Twelve-year-old Emily (Makenzie Moss) is still reeling from the accidental death of her older sister and has become the target of verbal bullying from the mean girls at her middle school. She is working on a science fair project to contact extraterrestrial life using common electronics parts with her best friend, 10-year-old Christopher (O’Neill Monahan). This is where childhood imagination or massive suspension of disbelief for viewers older than the early elementary school years becomes necessary, and I don’t mean that sarcastically.
Meanwhile, local teens start disappearing when intimidating black-eyed kids come calling, asking “Will you let us in?” These hoodie-wearing nasties won’t easily take no for an answer, and when they try to break into Emily’s house, no adults outside of her skeptical but loving parents — including the cops, of course — believe her. When a close friend of hers disappears, our daring duo of Emily and the reluctant Christopher go searching for the truth.
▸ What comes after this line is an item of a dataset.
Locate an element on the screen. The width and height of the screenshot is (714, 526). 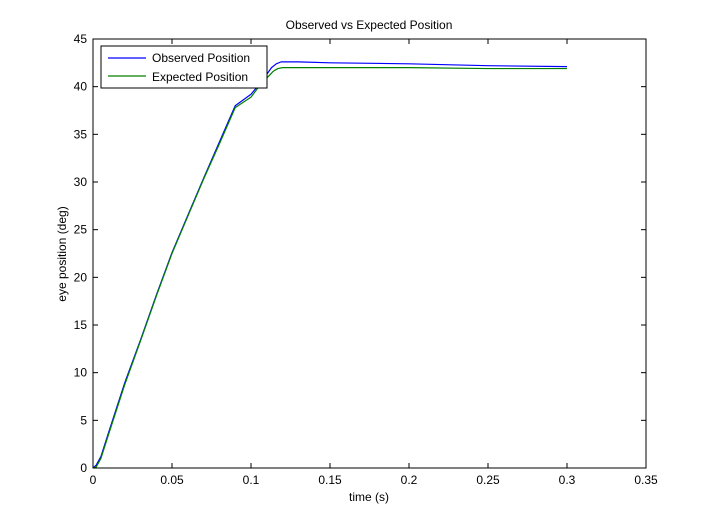
x-tick-label: 0.2 is located at coordinates (410, 480).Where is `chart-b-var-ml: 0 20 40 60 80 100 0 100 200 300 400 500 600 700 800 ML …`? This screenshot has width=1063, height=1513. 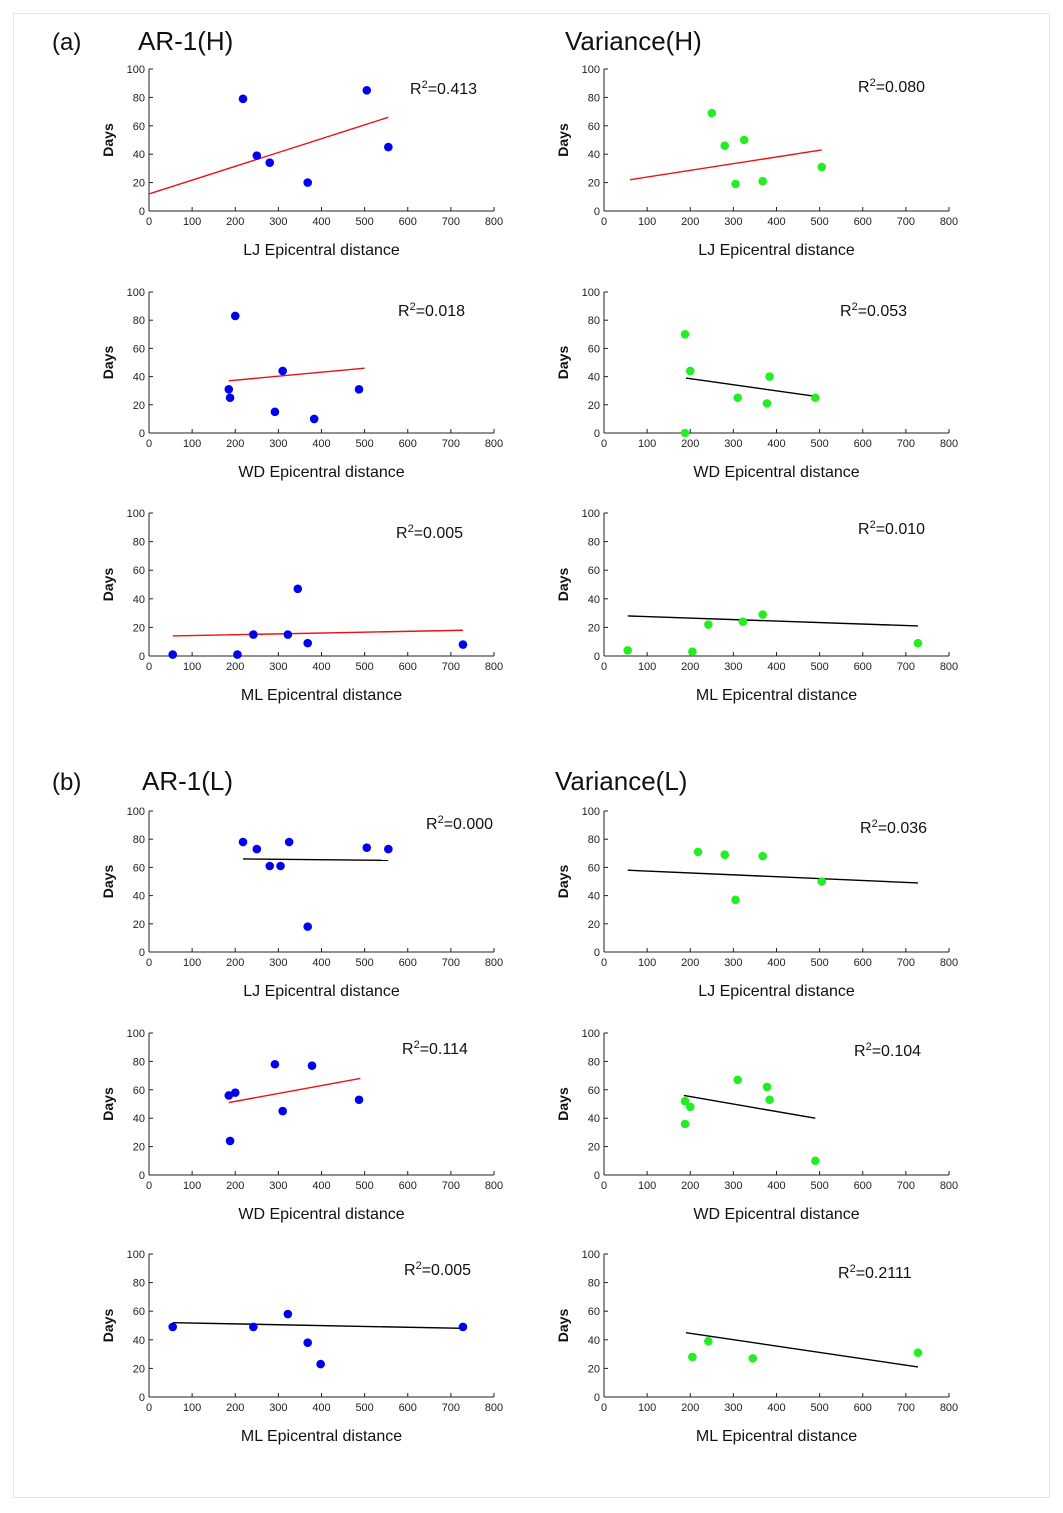 chart-b-var-ml: 0 20 40 60 80 100 0 100 200 300 400 500 600 700 800 ML … is located at coordinates (756, 1347).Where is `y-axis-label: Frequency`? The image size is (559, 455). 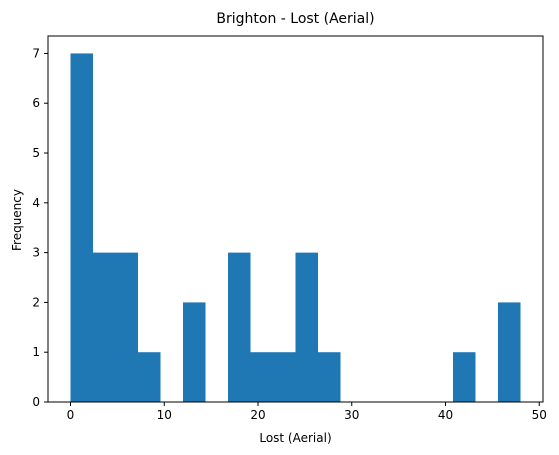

It seems that creepy elderly neighbor Mr. Munch (Tobin Bell) may have some vital information about the black-eyed villains.
As seasoned genre-film fans can already tell, the Let Us In screenplay by Moss and Joe Callero follows familiar beats galore, so there are no huge surprises in store. Other issues include the fact that the villains are made vulnerable by a certain element, but that element seemingly had no negative effect on them earlier in the story (no spoilers here). The dialogue is loaded with awkward slang jokes and lines such as “I think I just sharted.”
As mentioned earlier, where Let Us In works best is as a gateway science fiction–horror film for youngsters interested in the genre but not ready for heavier stuff, or whose parents want to avoid sexual content. Fright-fare fans have fond memories of their first such movies, whether they were the original Invaders from Mars, Ben, Gremlins, The Monster Squad, or the like. For some kids, this will be one of their first gateway films. With that in mind, Moss succeeds in delivering a technically sound film that is a lighthearted introduction to scare-fare tropes without being gory or overly scary.
Let Us In, from Samuel Goldwyn Films, will be available On Demand and Digital from July 2, 2021.